Merci pour cet article intéressant et discutable. Vous écrivez, M. Dugué :

« Revenons à l’interprétation de Marx. La société est divisée en deux classes, les capitalistes, ceux qui possèdent le capital avec l’outil de travail, et les prolétaires, ceux qui offrent leur force de travail moyennant un salaire d’exploité. L’erreur de Marx a été de fondre la question des rapports de domination avec celle des rapports de production. Partir de ce présupposé limite le champ de réflexion ainsi que le champ de conceptualisation du politique. »

Vous n’avez pas tort : les rapports de domination sont en effet plus complexes que les rapports de production. Ce qui a d’ailleurs permis au capitalisme de fonctionner jusqu’à présent, c’est qu’il reposait sur des rapports hiérarchiques souvent antérieurs aux rapports de production capitaliste. Marx lui-même a remarqué ce phénomène à propos de la famille bourgeoise (avec les inégalités hommes-femmes ou les mariages d’intérêt) ou encore à propos de la religion. Le christianisme est apparu bien avant le capitalisme, mais il a souvent servi, durant les vingt siècles de son existence, à justifier l’ordre social établi. A partir du moment où ces hiérarchies traditionnelles (entre hommes et femmes, parents et enfants, clergé et laïques, etc.) disparaissent, il ne reste plus que des rapports purement économiques, entre ceux qui possèdent les moyens de production et ceux qui sont contraints de travailler pour les premiers. D’après Marx, telle est la logique du capitalisme : détruire peu à peu les hiérarchies sociales sur lesquelles il s’appuyait pourtant, pour ne laisser que la violence nue de l’Argent.
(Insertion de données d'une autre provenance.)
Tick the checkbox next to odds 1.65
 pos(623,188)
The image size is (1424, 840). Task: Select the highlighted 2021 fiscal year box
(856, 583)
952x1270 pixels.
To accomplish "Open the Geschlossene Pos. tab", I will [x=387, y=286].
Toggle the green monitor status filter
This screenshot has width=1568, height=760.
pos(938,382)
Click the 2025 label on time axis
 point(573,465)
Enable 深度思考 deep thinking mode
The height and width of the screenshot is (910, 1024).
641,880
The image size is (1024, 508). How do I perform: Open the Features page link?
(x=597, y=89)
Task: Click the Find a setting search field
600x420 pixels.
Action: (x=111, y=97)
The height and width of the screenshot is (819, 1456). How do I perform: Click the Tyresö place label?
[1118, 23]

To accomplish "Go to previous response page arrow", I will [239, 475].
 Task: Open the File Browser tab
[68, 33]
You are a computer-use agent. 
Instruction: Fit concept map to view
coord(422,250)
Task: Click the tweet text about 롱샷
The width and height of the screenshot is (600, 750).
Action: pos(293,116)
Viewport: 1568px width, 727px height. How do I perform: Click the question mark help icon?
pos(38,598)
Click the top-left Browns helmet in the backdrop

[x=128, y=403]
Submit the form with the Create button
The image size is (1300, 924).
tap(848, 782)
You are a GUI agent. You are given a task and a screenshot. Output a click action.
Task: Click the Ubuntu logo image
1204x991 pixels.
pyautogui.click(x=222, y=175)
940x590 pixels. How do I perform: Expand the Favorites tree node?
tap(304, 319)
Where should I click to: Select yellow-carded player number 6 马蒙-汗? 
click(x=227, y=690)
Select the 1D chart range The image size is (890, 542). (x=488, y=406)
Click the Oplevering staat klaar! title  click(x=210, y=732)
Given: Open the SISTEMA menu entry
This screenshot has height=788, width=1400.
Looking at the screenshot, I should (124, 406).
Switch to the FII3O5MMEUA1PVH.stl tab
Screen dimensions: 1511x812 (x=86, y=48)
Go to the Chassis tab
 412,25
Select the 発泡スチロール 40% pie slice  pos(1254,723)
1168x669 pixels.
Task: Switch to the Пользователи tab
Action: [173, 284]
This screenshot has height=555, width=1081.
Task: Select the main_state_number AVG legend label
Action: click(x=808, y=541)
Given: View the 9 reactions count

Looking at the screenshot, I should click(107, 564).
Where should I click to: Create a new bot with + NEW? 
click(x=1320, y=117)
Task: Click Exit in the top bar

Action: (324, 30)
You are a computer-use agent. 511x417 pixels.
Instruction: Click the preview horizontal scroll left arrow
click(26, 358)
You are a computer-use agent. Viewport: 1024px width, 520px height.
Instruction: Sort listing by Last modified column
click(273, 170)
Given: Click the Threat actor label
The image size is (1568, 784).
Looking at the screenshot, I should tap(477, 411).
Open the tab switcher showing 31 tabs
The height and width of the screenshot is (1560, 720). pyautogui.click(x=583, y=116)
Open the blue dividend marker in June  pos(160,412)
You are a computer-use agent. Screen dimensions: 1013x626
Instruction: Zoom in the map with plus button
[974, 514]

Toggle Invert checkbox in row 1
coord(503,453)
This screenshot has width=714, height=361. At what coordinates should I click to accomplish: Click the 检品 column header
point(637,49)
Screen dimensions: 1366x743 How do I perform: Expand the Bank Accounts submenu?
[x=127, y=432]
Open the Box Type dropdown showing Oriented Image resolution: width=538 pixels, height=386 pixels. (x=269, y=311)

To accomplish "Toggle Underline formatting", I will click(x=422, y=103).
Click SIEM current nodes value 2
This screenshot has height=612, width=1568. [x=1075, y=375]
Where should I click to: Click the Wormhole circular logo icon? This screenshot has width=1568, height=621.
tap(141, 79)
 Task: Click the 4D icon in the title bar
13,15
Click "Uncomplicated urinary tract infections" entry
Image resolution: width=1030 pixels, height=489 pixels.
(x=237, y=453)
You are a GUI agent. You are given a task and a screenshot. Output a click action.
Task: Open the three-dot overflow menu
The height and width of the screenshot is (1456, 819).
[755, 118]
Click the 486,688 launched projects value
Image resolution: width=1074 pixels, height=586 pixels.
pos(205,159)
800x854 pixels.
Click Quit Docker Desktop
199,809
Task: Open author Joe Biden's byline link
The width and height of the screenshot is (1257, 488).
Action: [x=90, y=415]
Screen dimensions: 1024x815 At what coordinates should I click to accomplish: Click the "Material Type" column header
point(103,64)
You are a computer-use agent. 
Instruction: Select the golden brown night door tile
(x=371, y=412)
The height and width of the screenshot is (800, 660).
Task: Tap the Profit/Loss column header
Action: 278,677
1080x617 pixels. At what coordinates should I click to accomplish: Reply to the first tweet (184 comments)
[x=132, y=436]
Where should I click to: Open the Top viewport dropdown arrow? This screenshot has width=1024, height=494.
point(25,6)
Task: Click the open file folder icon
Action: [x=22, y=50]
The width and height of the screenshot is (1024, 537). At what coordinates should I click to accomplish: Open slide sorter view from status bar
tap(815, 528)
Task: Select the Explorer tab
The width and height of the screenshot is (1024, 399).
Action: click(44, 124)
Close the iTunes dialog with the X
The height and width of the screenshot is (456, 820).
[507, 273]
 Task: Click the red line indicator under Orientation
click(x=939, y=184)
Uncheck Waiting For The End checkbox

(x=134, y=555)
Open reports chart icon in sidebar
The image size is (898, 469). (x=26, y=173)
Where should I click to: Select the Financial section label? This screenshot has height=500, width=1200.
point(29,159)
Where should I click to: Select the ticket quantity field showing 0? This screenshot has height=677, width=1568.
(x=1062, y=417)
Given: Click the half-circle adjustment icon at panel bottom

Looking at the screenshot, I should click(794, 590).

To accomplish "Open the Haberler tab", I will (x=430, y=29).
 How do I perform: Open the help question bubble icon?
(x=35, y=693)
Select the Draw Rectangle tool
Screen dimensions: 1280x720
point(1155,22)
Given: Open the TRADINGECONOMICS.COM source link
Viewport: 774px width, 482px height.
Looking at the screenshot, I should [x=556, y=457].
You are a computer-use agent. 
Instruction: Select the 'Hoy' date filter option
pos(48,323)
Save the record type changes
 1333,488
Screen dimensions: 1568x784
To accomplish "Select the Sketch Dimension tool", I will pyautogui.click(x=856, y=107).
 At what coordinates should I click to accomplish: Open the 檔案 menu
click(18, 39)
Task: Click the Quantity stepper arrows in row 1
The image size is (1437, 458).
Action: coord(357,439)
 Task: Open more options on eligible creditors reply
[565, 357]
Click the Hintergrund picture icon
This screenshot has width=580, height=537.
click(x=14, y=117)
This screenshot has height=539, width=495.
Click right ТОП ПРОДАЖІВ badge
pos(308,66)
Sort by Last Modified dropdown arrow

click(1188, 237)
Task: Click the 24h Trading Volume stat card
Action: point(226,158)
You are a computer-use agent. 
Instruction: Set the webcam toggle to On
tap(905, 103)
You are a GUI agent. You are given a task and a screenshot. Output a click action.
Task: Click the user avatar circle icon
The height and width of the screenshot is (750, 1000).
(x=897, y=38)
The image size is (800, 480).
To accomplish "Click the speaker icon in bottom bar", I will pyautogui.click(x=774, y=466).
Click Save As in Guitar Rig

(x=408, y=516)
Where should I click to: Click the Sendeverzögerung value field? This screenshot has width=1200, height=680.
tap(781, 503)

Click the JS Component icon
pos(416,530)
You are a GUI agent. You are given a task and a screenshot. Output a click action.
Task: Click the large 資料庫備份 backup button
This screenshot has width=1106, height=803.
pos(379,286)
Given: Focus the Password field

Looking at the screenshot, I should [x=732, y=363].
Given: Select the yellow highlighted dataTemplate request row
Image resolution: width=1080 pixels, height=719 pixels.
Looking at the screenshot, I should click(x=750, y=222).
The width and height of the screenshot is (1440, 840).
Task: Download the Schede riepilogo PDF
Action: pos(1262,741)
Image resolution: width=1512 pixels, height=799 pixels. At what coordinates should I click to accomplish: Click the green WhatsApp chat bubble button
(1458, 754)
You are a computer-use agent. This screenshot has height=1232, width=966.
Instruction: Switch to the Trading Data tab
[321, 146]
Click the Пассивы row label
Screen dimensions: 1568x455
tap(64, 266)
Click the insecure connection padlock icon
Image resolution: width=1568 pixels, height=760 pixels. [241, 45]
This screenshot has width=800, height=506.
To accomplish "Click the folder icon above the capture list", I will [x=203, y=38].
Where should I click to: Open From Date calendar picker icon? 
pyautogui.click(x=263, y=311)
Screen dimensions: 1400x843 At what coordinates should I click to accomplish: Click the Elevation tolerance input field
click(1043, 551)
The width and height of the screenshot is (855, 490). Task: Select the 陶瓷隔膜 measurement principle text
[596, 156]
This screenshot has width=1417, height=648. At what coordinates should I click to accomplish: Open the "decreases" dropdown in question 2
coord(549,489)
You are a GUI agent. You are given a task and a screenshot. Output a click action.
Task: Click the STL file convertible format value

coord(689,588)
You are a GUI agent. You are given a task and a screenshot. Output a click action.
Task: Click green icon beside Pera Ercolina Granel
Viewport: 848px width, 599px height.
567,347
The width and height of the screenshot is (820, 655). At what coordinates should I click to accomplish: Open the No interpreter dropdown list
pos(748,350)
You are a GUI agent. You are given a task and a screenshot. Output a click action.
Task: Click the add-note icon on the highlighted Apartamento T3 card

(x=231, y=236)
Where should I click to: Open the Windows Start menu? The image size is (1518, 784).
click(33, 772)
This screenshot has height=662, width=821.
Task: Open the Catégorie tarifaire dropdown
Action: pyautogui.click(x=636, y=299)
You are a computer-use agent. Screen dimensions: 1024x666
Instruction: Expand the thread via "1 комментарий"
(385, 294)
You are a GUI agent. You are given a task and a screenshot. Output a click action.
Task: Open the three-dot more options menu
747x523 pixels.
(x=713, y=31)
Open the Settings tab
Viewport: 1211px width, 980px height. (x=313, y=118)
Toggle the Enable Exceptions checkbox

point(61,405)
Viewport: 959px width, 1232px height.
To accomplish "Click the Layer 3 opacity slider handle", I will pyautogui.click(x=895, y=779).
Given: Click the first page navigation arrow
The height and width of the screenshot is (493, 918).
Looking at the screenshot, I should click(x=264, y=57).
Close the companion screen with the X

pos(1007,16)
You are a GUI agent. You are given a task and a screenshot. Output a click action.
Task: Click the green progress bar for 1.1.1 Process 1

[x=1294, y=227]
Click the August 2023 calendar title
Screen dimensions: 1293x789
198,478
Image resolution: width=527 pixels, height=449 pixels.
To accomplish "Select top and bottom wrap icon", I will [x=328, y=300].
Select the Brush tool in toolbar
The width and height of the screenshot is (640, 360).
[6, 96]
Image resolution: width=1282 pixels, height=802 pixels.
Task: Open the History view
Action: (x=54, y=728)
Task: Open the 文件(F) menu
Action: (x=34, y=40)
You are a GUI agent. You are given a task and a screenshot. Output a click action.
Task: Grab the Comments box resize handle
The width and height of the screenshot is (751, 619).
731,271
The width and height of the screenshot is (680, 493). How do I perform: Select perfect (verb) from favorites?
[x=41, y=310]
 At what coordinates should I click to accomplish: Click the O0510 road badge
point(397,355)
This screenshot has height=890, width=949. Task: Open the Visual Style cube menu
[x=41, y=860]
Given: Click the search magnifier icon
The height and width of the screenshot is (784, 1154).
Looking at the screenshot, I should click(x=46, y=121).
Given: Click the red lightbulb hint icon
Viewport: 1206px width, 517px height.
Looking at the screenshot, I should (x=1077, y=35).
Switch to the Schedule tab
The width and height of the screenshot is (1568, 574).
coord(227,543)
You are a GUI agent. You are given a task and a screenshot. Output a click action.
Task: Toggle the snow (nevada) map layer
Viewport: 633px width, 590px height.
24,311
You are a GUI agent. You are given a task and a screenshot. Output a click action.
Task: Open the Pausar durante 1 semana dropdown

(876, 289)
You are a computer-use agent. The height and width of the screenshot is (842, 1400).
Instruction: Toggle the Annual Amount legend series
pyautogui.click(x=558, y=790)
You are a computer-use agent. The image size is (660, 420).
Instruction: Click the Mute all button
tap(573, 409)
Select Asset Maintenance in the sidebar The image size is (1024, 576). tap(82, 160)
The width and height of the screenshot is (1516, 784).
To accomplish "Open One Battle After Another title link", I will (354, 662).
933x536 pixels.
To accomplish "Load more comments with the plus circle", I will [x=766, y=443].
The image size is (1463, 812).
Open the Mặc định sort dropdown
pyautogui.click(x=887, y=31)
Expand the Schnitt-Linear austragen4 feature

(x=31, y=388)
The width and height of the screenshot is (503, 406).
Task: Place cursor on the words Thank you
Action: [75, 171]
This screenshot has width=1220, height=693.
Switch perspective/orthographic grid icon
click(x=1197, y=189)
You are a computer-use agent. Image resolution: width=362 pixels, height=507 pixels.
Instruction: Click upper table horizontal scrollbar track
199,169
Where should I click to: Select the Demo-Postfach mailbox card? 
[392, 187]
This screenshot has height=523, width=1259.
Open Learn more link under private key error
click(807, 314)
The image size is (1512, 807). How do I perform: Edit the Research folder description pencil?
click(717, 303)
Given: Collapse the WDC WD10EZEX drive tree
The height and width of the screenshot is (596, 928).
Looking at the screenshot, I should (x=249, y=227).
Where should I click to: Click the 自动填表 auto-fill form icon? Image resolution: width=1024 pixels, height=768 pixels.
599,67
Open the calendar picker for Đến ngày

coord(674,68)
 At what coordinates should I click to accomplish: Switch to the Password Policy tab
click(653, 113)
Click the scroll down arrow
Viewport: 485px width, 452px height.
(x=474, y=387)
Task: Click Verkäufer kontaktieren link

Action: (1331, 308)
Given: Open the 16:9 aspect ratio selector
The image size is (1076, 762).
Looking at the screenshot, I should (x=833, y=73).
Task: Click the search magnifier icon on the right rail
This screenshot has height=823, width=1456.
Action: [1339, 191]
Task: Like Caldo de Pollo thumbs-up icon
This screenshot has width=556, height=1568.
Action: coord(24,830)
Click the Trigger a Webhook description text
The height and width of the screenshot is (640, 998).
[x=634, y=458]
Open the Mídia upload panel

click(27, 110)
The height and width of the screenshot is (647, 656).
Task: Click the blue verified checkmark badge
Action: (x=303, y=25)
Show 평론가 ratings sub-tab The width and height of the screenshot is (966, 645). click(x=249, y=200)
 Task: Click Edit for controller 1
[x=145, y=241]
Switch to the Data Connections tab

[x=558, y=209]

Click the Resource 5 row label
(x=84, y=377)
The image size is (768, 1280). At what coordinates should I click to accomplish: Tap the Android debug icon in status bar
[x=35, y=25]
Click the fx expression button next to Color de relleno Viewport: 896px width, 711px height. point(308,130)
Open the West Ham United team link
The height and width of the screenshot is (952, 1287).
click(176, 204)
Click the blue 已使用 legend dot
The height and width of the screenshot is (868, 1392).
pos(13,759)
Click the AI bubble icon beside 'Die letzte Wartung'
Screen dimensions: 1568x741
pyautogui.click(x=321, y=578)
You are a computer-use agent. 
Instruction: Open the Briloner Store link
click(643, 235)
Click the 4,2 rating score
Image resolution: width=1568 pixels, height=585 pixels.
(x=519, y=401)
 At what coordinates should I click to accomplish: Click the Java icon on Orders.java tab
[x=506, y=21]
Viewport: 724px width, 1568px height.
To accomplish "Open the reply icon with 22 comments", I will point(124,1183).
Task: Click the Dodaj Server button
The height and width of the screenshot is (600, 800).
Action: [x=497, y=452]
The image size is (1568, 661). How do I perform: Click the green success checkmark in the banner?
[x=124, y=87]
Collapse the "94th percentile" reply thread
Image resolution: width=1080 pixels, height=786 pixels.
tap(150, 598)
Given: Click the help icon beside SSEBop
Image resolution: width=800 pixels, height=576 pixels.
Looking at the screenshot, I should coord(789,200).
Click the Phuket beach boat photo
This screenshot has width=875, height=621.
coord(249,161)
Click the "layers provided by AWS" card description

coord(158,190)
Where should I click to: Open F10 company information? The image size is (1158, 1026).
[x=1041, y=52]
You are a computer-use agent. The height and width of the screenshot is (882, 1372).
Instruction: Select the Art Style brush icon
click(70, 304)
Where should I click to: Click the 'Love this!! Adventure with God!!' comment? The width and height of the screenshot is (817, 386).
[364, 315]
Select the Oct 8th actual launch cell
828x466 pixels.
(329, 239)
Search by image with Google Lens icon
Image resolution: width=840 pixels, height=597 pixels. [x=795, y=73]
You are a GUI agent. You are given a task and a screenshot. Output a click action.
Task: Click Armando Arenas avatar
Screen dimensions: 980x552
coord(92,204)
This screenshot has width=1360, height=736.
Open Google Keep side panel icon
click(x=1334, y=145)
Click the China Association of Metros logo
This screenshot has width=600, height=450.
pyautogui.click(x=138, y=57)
Force est de constater que les choses se sont passées autrement. Les classes intermédiaires entre la grande bourgeoisie et le prolétariat n’ont pas disparu. Elles se sont même renforcées. Mais cela ne veut pas dire que Marx avait tout à fait tort. Car si le capitalisme n’a pas pris le chemin que prédisait Marx, c’est en grande partie parce qu’il y avait un fort mouvement ouvrier (animé entre autres par les marxistes) qui a contraint les capitalistes à acceter des réformes sociales. L’Etat, qui était essentiellement un outil au service des riches, est devenu - dans une certaine mesure - le protecteur des faibles. Mais ce processus s’est inversé avec l’essoufflement du mouvement ouvrier et la grande contre-offensive capitaliste qu’on appelle « néolibéralisme ». Depuis les années 70-80, les inégalités ont cessé de diminuer. L’écart entre les riches et les pauvres s’est à nouveau creusé pour atteindre les proportions incroyables que l’on connaît aujourd’hui. Les richesses se concentrent entre des mains toujours moins nombreuses, et avec elles le pouvoir médiatique et politique.

Ainsi, la grille d’interprétation marxiste n’était pas si fausse. Après la longue parenthèse du mouvement ouvrier, le capitalisme semble à nouveau creuser l’écart entre une grande bourgeoisie consciente de ses intérêts de classe - une bourgeoisie qui n’a rien oublié elle, de la lutte des classes, puisqu’elle attaque avec férocité tous les compromis sociaux qu’elle avait accordés du bout des lèvres - et une masse de gens de plus en plus précarisés, donc susceptibles de sombrer dans la misère en cas de crise économique prolongée.

Pour terminer, j’ajouterais qu’il y a un lien étroit - malgré ce que vous semblez penser - entre les inégalités financières et les autres formes de domination. Les plus riches sont aussi les plus riches en capital social et en capital culturel (pour reprendre la terminologie de Bourdieu). Certes, il ne faut pas tout réduire aux rapports de production, mais ces derniers sont tout de même déterminants.